Not only is it a gross invasion of your privacy but it seems there is some malevolent reason for her wanting to record the arguments and unpleasant moments. Is she putting you down to her friends? Collecting evidence for some purpose?

I'm usually a forgiving person with family members but this really crosses a line. I would be banning her from the house again unless she hands over her phone and I'd be after an honest explanation.

Findinganewme · 09/03/2024 13:52

Not only is this behaviour an invasion of privacy, unsettling and unusual, it could become potentially harmful, in the future. Next time, it may not be such a benign altercation that your mum picks up?

IncompleteSenten · 09/03/2024 13:54

I would get a lockable box and tell her that she either puts her phone in the box for the duration of her visit or she turns round and buggers off home.

It's creepy as fuck to record you.

IamGrannyNannyMagratandGreebo · 10/03/2024 08:13

LoobyDop · 06/03/2024 20:06

Wow. It’s increasingly rare that I don’t have the most batshit mum in the room, but you’ve managed it, OP. I think the only thing you can do is inadvertently allow her to record you talking about the massive invasion of privacy and how you’ll have no choice but to ban her from the house if she carries on.

I would say something to your husband before they visit so that he knew to 'play along'.

ATVL96 · 10/03/2024 09:27

She would be banned from my house for breach of privacy.

Who the hell does she think she is going into someone else's home trying to rule the roost?

Honestly what I'd start doing first is having really wild conversations/arguments with my partner. Talk about us having sex, the positions we like etc etc

AHaresPaw · 10/03/2024 10:08

I understand wanting to preserve your relationship with your mum but surely you can’t let her do this again. You could explain to her why it’s horrible, it’s like she’s so wrapped up in herself she can’t see how odd/mean it is.

I’d take the tack of ‘Mum, would you want everyone to know you’re doing this? No? Doesn’t that show you it’s wrong?’ Not as a threat obviously but just to make her think how in her own head she’s been and actually it’s totally bizarre.

Does she have form for acting like you’re an extension of her, like ‘her daughter, her property’?

SpringHasSprung13 · 10/03/2024 10:44

Next time she does it, just politely say 'Mum, could I please ask you not to record on your phone when you visit, I find it uncomfortable'. End of conversation. Repeat as necessary.

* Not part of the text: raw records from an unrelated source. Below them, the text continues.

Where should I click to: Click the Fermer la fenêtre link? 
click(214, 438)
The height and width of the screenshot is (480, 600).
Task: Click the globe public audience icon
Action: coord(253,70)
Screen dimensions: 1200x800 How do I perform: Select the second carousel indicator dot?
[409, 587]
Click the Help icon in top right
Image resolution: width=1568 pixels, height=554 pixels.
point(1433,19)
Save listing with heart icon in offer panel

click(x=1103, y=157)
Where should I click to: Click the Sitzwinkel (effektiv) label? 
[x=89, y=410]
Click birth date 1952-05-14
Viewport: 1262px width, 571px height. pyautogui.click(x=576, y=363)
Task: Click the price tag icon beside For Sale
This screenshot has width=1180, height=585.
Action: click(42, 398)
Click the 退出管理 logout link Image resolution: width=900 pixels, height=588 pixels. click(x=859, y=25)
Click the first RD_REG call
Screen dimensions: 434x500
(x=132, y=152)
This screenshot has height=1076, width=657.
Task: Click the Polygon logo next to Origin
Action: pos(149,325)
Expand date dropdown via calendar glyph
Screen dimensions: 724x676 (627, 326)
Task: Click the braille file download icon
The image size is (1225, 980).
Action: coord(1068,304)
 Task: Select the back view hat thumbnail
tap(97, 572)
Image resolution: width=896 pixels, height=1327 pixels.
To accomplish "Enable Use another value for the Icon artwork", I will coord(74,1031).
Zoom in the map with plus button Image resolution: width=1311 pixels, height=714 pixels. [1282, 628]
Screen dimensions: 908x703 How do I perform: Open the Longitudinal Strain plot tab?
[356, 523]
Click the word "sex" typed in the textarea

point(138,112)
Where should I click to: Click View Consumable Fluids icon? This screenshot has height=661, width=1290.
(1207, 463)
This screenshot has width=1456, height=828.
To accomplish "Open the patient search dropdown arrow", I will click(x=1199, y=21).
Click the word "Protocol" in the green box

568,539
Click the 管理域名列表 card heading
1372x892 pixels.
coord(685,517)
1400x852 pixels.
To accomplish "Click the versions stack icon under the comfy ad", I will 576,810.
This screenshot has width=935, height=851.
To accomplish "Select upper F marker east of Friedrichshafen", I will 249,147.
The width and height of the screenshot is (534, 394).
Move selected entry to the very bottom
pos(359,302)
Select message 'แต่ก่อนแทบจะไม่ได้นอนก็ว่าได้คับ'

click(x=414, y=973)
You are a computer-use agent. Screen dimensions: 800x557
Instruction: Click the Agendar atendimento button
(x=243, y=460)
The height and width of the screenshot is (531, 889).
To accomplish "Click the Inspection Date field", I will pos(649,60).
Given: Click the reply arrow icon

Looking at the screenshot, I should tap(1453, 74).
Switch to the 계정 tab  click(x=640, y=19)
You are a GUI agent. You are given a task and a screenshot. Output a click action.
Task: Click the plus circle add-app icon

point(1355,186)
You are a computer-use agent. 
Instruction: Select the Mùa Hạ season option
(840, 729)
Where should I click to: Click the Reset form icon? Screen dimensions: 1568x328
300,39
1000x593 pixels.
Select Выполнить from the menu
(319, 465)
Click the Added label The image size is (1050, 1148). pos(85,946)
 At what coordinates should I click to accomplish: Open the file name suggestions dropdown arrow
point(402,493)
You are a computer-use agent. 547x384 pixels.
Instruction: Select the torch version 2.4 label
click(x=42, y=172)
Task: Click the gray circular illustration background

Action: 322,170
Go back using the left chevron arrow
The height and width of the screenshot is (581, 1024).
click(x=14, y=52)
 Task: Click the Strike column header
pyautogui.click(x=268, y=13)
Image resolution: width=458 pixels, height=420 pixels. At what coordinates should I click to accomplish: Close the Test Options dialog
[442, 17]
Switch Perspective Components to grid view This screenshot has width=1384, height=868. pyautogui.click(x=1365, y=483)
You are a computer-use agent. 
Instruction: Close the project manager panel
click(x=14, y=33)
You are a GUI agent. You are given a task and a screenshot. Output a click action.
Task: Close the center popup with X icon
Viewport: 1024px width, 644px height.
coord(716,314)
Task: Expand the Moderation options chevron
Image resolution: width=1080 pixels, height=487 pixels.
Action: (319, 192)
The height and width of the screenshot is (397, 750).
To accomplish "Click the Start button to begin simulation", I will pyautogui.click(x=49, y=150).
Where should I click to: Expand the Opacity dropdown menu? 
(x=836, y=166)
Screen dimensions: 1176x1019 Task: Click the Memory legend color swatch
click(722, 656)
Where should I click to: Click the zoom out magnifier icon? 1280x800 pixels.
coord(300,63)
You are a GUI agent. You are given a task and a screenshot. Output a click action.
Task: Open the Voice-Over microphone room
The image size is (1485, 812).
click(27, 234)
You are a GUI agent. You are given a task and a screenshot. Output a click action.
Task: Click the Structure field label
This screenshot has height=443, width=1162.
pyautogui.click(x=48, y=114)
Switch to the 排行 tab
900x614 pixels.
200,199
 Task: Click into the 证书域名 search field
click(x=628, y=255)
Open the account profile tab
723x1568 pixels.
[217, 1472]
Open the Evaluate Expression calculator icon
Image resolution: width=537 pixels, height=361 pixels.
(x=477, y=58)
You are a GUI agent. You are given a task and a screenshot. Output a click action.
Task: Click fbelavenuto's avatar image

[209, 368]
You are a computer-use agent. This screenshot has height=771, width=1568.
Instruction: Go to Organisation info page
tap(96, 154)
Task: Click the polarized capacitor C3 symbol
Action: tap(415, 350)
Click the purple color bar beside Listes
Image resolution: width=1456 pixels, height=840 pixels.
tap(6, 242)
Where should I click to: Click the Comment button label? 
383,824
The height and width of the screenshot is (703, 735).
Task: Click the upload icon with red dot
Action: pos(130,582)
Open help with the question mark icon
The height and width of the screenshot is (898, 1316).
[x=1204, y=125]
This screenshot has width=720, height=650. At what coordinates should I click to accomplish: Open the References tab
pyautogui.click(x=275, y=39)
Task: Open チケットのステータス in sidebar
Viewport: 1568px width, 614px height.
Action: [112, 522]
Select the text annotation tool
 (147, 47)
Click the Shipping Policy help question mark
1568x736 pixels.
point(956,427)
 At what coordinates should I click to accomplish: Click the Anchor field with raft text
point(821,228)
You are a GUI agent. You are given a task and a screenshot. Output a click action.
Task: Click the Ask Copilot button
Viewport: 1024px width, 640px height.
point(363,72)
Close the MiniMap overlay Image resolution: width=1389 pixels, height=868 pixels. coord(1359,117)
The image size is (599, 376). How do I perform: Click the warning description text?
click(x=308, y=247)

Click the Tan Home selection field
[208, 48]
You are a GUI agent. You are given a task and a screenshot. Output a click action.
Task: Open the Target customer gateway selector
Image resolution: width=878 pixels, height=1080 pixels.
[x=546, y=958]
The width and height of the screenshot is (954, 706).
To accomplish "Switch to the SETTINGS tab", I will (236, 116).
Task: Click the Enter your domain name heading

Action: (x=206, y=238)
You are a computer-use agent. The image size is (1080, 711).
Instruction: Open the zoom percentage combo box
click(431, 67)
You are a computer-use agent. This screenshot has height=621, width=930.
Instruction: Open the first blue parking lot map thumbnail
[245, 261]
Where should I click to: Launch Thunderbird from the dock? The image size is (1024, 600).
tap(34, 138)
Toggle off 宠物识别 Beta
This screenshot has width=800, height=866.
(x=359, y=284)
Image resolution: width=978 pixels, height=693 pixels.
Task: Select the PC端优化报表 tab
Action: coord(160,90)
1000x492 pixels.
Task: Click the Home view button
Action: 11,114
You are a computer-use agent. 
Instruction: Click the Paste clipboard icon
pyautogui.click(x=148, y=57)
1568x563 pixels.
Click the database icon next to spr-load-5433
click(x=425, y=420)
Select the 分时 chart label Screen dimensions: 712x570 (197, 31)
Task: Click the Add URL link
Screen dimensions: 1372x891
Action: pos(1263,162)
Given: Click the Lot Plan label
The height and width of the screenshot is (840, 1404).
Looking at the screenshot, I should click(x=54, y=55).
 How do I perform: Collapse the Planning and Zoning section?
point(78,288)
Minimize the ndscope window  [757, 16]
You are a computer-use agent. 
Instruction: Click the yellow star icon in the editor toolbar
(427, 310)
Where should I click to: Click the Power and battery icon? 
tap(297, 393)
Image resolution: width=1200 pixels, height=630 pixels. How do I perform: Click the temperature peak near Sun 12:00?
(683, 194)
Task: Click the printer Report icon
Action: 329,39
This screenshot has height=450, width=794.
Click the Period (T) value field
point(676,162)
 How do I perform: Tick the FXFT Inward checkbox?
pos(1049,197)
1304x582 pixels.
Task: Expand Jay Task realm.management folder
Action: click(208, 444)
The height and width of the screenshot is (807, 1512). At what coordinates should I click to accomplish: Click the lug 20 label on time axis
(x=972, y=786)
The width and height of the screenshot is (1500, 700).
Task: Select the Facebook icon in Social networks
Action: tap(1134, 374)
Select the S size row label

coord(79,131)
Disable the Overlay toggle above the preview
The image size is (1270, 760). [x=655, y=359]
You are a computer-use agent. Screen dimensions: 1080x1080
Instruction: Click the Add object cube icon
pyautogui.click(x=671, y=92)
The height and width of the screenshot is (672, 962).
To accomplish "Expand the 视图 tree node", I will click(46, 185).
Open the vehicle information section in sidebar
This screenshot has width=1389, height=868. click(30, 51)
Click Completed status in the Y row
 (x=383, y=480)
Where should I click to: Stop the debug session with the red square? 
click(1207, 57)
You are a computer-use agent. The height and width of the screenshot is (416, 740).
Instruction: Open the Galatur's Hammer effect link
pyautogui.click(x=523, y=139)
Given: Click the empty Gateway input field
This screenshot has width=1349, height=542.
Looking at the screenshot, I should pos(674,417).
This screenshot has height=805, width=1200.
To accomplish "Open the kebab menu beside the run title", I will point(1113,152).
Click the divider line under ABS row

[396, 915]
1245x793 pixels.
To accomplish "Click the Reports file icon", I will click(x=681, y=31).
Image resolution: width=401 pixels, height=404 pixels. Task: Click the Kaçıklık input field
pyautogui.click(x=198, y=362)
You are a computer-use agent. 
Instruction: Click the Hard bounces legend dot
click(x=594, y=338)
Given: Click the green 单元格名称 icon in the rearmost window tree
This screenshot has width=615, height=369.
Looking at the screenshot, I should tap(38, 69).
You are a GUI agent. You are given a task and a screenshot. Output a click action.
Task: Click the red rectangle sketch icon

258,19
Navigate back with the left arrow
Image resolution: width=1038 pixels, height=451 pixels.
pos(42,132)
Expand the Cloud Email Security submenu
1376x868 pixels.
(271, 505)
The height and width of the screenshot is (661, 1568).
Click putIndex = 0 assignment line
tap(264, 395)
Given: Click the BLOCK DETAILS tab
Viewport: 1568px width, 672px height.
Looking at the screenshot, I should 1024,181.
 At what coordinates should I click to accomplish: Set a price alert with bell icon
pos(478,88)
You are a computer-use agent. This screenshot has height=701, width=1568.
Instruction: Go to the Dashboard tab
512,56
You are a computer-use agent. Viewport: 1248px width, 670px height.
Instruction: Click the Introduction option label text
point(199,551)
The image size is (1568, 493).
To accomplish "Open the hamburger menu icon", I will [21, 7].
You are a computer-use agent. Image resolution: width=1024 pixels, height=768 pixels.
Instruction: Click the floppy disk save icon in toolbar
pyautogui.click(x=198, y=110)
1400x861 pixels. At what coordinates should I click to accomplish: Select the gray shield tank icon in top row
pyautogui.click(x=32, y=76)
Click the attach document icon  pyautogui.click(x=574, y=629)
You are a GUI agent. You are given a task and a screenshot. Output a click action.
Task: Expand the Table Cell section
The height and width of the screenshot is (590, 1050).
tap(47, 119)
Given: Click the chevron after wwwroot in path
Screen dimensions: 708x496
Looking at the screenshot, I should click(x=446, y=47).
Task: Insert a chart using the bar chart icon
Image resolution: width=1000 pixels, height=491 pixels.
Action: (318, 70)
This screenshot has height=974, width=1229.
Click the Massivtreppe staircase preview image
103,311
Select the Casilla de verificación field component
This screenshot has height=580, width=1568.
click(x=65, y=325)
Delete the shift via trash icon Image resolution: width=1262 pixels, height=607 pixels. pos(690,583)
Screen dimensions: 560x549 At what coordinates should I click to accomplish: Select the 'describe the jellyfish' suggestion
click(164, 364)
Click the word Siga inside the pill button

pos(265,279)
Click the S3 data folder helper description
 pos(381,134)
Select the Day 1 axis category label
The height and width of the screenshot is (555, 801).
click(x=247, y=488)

Sparkysmum · 10/03/2024 10:54

Perhaps your mum is lonely and misses you all and this way, recording is her way of being close to you all.

Do you speak to her regularly?.

I do think it is a bit much though recording all the time.

Daffodilsandtuplips · 10/03/2024 12:16

I would be very angry about this, it’s an invasion of privacy. I wouldn’t let her over the doorstep until she deletes, in front of you, any recordings she’s made and agrees to stop doing it.
Recording a kids birthday party or similar is one thing but recording private conversations is totally out of order.

Heidi75 · 12/03/2024 11:41

It's a common misconception that it's illegal - it's not. As an individual you can record anyone provided the recording is for personal use.

Is it illegal to record a conversation in secret?
Recording a conversation in secret is not a criminal offence and is not prohibited. As long as the recording is for personal use you don’t need to obtain consent or let the other person know.
Things change if the matter is addressed with a claim for damages or if the recordings have been shared without the consent of the participants. Even worse, if the recording is sold to third parties or released in public without the consent of the participants then this could be considered a criminal offence.

BUT and it's a big but I cannot think of any reason at all that could justify your mother doing this, it's a huge invasion of privacy and it's not like she is trying to record someone admitting something for a divorce proceedings or trying to catch out the dodgy car salesmen who sold you a bad car. I cannot think of any reason in this circumstances where this would be acceptable or even understandable.

She would not be welcome again unless she gauranteed this would not happen again.